SOURCE EXCERPT:
'''

Terrific. The second option works great (and will be my first sanctioned 
use of eval...been avoiding it like the plague after reading all the 
warnings about it on google groups).

Thanks!
Ethan

On Tuesday, August 30, 2016 at 12:37:44 PM UTC-7, Simon Kornblith wrote:
>
> The reason this particular form of @load now shows a warning is that it 
> can't be made to work properly in a function. If you can't know either the 
> file name or the variable names ahead of time, there are two things you 
> could do:
>
> - Use the load function (e.g. x = load("data_run$(run).jld")) rather than 
> the macro. This returns a Dict of all variables in the file, so you'd 
> access them as x["a"] etc.
> - Use @eval @load $("data_run$(run).jld")
>
> Simon 
>
> On Tuesday, August 30, 2016 at 3:05:58 PM UTC-4, Ethan Anderes wrote:
>>
>> I often use @load as a way to conveniently load a bunch of variables 
>> obtained from a simulation run.

'''

Word and element location records:
'''

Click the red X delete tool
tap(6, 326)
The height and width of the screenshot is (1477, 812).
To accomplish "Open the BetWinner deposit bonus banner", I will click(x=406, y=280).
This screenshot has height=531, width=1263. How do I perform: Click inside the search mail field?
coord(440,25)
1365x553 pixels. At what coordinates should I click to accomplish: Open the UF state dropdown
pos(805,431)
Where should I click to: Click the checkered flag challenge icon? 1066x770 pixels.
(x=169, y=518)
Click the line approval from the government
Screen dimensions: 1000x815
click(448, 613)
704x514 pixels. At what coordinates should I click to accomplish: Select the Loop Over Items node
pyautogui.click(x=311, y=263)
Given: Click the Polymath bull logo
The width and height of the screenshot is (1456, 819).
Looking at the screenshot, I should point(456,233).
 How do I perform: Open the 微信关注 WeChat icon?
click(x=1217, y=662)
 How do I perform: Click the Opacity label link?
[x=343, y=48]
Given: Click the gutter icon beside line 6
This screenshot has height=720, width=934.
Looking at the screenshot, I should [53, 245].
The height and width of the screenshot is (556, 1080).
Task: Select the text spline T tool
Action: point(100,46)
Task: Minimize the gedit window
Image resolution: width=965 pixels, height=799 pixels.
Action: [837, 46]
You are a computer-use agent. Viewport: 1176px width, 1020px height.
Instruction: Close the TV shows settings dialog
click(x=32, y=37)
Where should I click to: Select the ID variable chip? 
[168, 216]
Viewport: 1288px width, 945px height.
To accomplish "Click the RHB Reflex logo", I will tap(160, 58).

'''

EXERCISE TASKS:
1. In the mailing-list thread about @load, what does the load function return?
2. Retype the mailing-list thread about @load from "Terrific. The second" to "on google groups).".

RESULTS BY TASK:
1. A Dict of all variables in the file.

2.
Terrific. The second option works great (and will be my first sanctioned 
use of eval...been avoiding it like the plague after reading all the 
warnings about it on google groups).